First off — I’ll admit my poor attempt at a click-bait title. Prediction, Solar flares, RHESSI Mission, all big words cramped into a single sentence. But if you’re still reading the next paragraph, that means it was successful! This was something which I did as a demo task (for demonstrating one’s coding proficiency) for GSoC 2018. Although, there were other demo task suggested by the organization, I thought of proposing my idea as demo task and voila! it was selected.
The entire work is available here. Explore and have fun !

Table of contents

Background

The Sun has a distinct activity that can affect life on earth on a very massive scale, called Solar Flare. As per wikipedia and the internet, a solar flare is a sudden flash of increased Sun’s brightness, usually observed near its surface. Flares are often, but not always, accompanied by a coronal mass ejection.

Solar flares produce high energy particles and radiation that are dangerous to living organisms. However, at the surface of the Earth we are well protected from the effects of solar flares and other solar activity by the Earth’s magnetic field and atmosphere.

There are many organizations working on monitoring the Sun activities( one of them the flares activity ). These organizations have an amazing resources. One of them is the Reuven Ramaty High Energy Solar Spectroscopic Imager which is NASA solar flare observatory (RHESSI) and they are trying to predict the Sun flares and the active region using their amazing computing machines and of course extraordinary staff .

How did I land up on this?

* * *

Exercise requirements —
**A)** In the solar flare post, what is the full name of the NASA solar flare observatory abbreviated as RHESSI?
**B)** The solar flare post says that flares produce dangerous particles and radiation. Based on that post, explain why people at the surface of the Earth are nonetheless well protected from them.
**C)** Carry the solar flare post forward from its final heading, writing the section that follows it.

Supplied data —
* * *

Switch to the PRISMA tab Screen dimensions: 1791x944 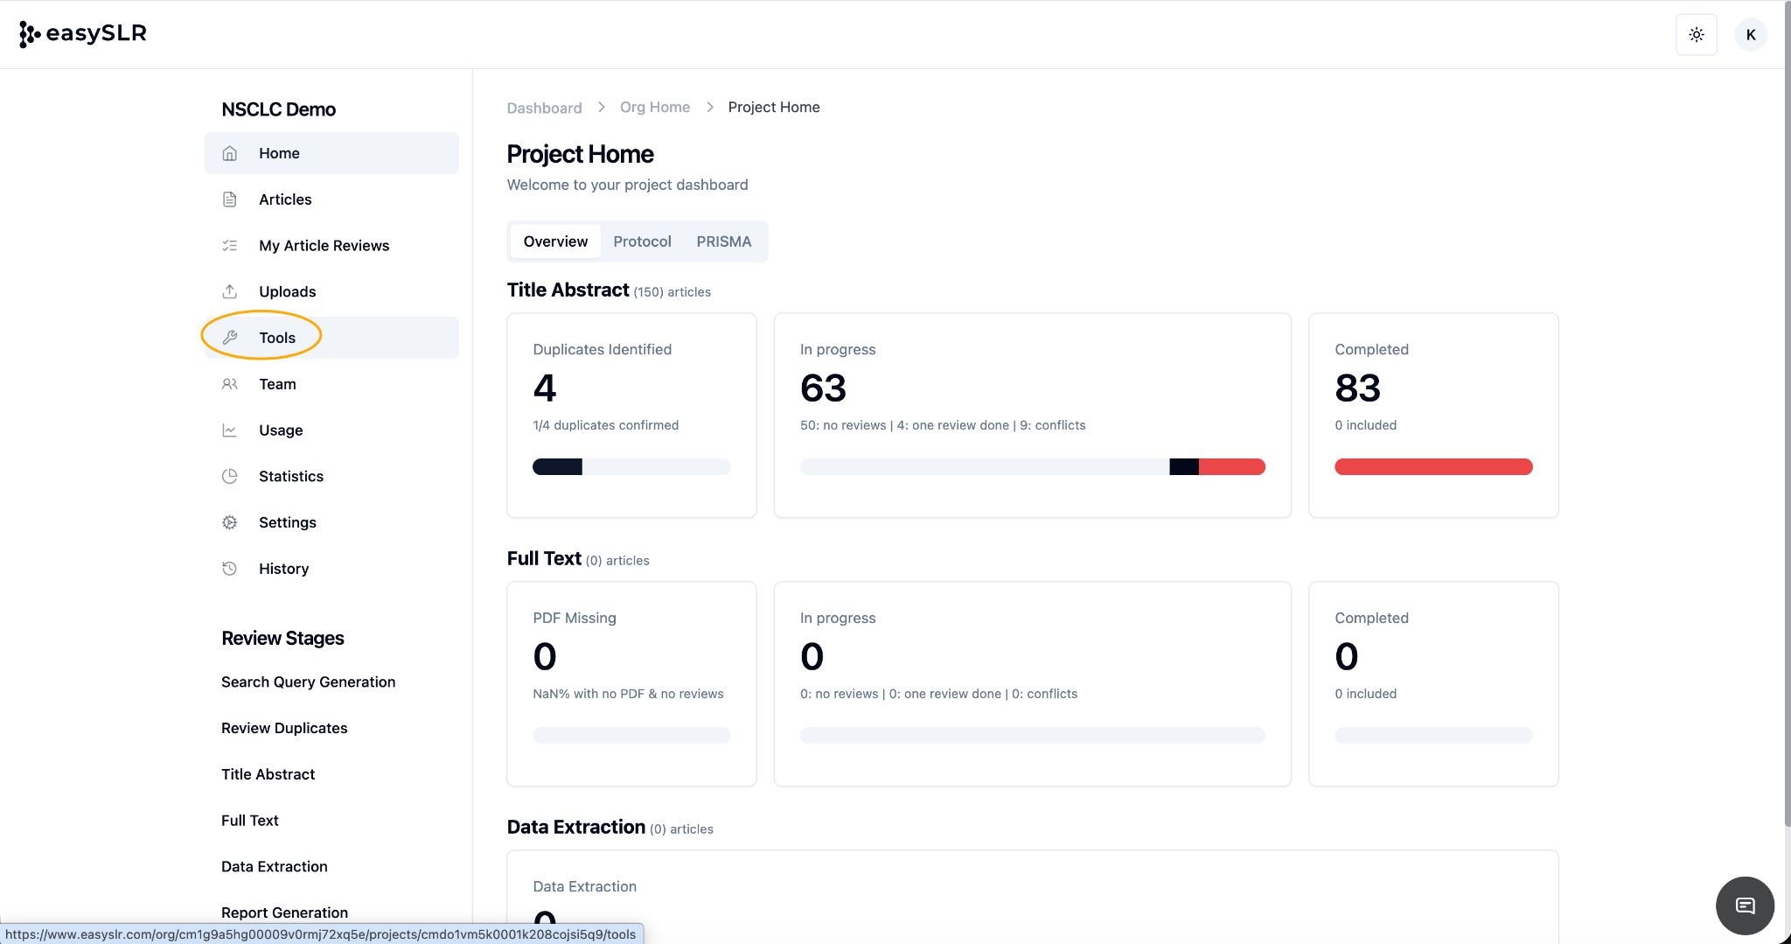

* * *

The results —
**A)** The Reuven Ramaty High Energy Solar Spectroscopic Imager.

**B)** Solar flares produce high energy particles and radiation that are dangerous to living organisms. At the surface of the Earth, however, the Earth's magnetic field and atmosphere protect us from the effects of solar flares and other solar activity.

**C)**
My task was open ended - apart from the task ideas that were specified, one can come up with his/her own ideas too having only one restriction - whatever you do that should be connected with space science. Some of the task were related with DCT index, OMNI Data, Finding relation between DST and OMNI data, etc. I have been reading around space science in my leisure time, hence, I had many topics to explore. But the news of an impending solar flare (the flares between 9 - 14 Feb 2018) changed my direction and thus, I went to dig more into solar flares. Interestingly, I found many observatories solely dedicated to the task of finding trends in solar flare and their activities. These activities range from energy to origin of the flare. Luckily, NASA has opened up the data recorded by them over the last fifty years to public. They also have put up data from various other observatories apart from RHESSI.

So going through all those observatories, I finally zeroed in on RHESSI. Apart from analyzing RHESSI mission data for the task, I had a backup plan for predicting Solar Radiation (You always need a backup plan !) in case RHESSi didn’t go too well.

Getting my Hands on Data

Making your algorithms and models do work on the dataset is a very easy thing when compared with the scraping of data, data cleaning and all other preprocessing tasks.
The entire description about RHESSI mission is available at the RHESSI website. The data is available through a web page which gives the user the choice to download data from 2002 onwards. One has to wait for sometime (maybe a few hours) before you get the link to your mail of the data.
Now, the catch here is that the data in its original format is of FITS format. Yes, I too had heard this format for the very first time. FITS stands for Flexible Image Transport System. Now, this format, quite popular in the scientific community, is quite unheard among the general. Now, python handles FITS format, but, it’s quite tedious process, So, I decided to convert it into CSV format. Fortunately, NASA has given a list of tools that can do this work of converting FITS into CSV. Once converted to CSV, a python script was used to join the CSV files.

Data Preprocessing

Now that the CSV files had been generated, it was time to look into the actual data. Importing the usual libraries to see and visualize the data, I was able to identify what I needed to do on the current data to get more insights from it. The main preprocessing that I did was -

  • Information about data - whether its object, int or float
  • Distribution of the values across mean, median, standard deviation, etc.
  • Checking for null values (Yes, there were too many !)
  • Handling the date values
  • Renaming the columns (Not a major thing, but earlier these had dot between them)

The simple python function helped me parse the date values into year, month and day.

  def parse_date(sdatex,stimex):
      datex = datetime.strptime(sdatex, '%Y-%m-%d')
      timex = datetime.strptime(stimex, '%H:%M:%S')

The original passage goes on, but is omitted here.